The government will submit its full proposals to reform Britain's electricity market to Parliament in May, marking the first step to enshrine the deepest overhaul of the market in 30 years into law.
The previous draft had proposed that the limit on carbon emissions allowed per plant would be reviewed over time. Developers of gas-fired plants were concerned their power stations could be scrapped if the limit was reduced below a level they could meet.
UK Energy and Climate Change Secretary Edward Davey guaranteed that a proposed level of 450g of carbon per kilowatt-hour (g/kWh) of electricity would be maintained until 2045.
State-of-the-art gas plants emit less than 400 g/kWh, while coal-fired plants without carbon-capture technology emit nearly 800 g/kWh.
"This announcement by government removes a potential uncertainty for gas-fired generation, providing clarity around investment and lending decisions," said Mark Somerset, vice president of InterGen Europe, which plans to build two new gas-fired power plants in Britain.
Its new 800 megawatt combined-cycle gas turbine (CCGT) projects at Spalding in Lincolnshire and on the Thames Gateway in Essex are also planned to be carbon-capture ready, meaning they can be retrofitted with the technology in future.
"Gas will continue to play a vital role in a low-carbon economy.
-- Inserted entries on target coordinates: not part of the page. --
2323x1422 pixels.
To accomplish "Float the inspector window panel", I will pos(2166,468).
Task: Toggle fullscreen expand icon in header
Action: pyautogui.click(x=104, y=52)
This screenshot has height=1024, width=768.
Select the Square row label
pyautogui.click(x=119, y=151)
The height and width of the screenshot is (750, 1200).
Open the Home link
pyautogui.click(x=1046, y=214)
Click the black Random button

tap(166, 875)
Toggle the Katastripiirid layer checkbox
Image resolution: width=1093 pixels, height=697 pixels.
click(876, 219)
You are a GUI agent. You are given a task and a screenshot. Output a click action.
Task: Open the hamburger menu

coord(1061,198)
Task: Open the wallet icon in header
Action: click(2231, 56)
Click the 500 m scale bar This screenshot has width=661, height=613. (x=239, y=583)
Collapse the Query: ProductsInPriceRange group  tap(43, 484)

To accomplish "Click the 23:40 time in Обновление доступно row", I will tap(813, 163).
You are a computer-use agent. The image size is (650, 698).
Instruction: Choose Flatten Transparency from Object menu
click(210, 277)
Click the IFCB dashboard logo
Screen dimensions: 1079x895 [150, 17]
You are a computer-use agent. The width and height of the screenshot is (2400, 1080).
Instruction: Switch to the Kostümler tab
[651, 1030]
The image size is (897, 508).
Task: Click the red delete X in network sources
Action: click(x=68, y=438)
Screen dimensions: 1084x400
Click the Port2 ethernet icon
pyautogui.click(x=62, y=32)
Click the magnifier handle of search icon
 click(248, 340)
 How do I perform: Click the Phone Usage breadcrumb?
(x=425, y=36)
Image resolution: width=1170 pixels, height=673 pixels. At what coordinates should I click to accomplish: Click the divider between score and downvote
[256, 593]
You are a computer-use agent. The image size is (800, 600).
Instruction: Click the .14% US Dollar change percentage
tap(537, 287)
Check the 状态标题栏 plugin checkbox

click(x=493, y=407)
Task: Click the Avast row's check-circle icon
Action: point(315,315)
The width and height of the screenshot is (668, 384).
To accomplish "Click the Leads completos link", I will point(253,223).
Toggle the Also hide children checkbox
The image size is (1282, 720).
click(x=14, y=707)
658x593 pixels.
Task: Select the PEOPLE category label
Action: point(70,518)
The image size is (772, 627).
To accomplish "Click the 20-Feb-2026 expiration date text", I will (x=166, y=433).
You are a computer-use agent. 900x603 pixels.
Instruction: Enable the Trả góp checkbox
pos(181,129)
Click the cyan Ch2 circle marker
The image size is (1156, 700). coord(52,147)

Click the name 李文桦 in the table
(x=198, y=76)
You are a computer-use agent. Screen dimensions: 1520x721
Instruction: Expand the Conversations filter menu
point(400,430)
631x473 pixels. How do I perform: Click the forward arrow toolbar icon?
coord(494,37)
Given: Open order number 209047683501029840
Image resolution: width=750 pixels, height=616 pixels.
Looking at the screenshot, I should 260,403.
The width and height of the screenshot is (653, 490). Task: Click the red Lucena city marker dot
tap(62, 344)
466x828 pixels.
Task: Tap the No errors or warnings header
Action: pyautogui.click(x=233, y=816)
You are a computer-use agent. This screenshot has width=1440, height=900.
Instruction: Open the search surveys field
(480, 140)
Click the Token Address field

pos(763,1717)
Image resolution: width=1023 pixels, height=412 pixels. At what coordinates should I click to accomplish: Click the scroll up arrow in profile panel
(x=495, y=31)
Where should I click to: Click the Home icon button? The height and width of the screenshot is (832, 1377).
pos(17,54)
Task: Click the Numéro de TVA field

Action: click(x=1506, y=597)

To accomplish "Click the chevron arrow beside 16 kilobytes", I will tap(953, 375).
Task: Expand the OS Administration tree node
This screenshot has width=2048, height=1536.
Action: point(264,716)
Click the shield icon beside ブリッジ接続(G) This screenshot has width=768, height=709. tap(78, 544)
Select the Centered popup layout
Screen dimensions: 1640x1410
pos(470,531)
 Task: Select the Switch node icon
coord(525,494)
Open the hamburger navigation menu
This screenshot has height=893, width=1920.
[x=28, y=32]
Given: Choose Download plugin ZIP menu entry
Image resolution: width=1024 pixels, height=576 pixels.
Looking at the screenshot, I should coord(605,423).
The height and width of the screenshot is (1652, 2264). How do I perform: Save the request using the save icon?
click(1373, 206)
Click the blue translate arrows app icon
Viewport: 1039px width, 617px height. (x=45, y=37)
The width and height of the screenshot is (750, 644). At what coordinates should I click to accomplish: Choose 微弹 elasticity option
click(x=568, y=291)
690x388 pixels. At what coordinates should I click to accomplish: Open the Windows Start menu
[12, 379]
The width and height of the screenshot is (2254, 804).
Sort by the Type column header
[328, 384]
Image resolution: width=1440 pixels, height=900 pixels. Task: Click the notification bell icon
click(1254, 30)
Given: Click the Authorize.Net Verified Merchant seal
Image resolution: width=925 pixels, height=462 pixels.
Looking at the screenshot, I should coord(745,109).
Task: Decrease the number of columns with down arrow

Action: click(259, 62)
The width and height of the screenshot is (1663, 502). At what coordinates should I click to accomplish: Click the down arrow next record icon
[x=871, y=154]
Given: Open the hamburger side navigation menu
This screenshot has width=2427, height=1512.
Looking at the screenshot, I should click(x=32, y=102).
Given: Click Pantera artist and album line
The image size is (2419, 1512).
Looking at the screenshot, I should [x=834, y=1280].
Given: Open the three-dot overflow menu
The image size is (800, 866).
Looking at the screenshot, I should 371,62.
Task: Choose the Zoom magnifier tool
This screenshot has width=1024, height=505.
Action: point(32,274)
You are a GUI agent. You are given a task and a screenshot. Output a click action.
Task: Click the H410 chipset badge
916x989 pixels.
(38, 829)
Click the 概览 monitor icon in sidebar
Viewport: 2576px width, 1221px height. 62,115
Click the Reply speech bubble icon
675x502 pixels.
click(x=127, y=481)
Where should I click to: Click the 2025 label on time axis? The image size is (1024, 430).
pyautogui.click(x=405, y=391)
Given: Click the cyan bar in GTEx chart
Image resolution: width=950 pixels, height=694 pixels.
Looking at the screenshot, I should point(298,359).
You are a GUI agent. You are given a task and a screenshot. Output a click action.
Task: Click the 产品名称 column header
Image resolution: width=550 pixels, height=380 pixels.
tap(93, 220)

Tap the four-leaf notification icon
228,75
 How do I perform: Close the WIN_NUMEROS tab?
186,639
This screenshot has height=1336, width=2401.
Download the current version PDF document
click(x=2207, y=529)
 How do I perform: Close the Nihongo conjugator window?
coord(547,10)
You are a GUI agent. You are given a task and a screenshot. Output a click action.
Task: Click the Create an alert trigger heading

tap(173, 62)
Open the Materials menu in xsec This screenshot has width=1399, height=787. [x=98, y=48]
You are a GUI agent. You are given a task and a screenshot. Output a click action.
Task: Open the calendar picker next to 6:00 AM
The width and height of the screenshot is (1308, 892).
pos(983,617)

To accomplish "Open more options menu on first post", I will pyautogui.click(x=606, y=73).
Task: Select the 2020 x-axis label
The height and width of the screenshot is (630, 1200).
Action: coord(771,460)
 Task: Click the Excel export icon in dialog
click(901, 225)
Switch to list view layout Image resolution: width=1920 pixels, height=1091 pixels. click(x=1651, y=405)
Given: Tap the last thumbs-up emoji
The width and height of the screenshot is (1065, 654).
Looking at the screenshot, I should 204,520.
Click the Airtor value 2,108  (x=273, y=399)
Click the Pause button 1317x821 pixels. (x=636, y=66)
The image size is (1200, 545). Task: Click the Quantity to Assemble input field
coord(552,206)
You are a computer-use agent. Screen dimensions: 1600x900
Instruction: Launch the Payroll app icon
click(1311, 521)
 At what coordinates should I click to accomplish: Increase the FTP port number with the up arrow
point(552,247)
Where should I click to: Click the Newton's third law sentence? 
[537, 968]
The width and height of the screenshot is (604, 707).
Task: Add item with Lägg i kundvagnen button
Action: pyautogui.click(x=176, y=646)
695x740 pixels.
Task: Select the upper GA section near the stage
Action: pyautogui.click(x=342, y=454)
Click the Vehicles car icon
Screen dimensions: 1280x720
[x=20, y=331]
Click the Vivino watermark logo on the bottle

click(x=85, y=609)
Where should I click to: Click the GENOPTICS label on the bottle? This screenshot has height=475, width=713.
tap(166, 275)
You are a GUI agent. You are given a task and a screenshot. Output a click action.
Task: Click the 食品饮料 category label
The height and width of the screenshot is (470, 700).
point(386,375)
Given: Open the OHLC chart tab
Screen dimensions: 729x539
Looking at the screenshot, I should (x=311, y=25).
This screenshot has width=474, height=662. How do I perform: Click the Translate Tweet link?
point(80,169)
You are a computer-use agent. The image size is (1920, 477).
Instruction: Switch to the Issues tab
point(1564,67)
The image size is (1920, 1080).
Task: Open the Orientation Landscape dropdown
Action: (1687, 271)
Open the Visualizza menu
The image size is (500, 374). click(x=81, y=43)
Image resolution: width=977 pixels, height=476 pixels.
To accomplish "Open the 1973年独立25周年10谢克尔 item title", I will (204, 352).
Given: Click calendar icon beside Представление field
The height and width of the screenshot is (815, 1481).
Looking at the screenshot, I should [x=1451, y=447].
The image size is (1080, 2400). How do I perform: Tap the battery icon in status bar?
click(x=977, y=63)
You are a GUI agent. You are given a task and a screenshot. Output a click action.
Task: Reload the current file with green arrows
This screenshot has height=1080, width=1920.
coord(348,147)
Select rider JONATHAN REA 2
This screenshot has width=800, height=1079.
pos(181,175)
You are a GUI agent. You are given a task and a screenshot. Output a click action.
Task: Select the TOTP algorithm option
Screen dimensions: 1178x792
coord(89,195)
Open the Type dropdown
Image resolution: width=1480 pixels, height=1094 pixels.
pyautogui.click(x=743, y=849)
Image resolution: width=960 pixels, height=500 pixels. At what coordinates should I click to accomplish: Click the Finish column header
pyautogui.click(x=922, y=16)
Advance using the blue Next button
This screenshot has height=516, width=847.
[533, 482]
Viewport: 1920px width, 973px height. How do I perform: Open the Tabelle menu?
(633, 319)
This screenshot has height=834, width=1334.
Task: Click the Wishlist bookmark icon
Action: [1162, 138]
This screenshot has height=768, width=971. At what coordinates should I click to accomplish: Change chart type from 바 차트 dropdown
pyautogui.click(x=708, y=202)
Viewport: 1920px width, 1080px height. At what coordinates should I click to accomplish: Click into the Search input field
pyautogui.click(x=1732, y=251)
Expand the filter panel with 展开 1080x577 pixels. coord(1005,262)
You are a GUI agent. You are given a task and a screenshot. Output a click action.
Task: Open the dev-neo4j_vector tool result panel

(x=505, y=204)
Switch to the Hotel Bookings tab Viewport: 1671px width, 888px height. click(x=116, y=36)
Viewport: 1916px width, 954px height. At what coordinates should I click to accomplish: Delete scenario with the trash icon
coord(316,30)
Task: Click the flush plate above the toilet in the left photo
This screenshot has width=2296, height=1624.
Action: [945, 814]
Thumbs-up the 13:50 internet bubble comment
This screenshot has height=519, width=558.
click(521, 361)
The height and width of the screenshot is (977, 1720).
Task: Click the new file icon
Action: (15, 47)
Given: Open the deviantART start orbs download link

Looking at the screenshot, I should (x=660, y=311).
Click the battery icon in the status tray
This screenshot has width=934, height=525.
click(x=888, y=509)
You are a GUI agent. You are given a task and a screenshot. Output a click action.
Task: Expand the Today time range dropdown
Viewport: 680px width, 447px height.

Modern gas-fired power stations are relatively quick to build and twice as clean as many of the coal plants they're replacing," Davey said in a statement.
The reform proposals also foresee an important role for gas plants in providing backup capacity alongside intermittent renewable energy production under a so-called capacity mechanism.
"A fifth of the UK's ageing fleet of power stations will close this decade, and it's not possible to fill that gap entirely with low-carbon alternatives in that timescale," Davey said.
Gas plant operators will be able to take part in competitive auctions to provide backup capacity for a certain year and receive payments for making power plants available when needed.
The minister will also publish a strategy for Britain's gas market this autumn, detailing whether the government needs to intervene in the market to guarantee security of supply and investments in new gas-fired power plants.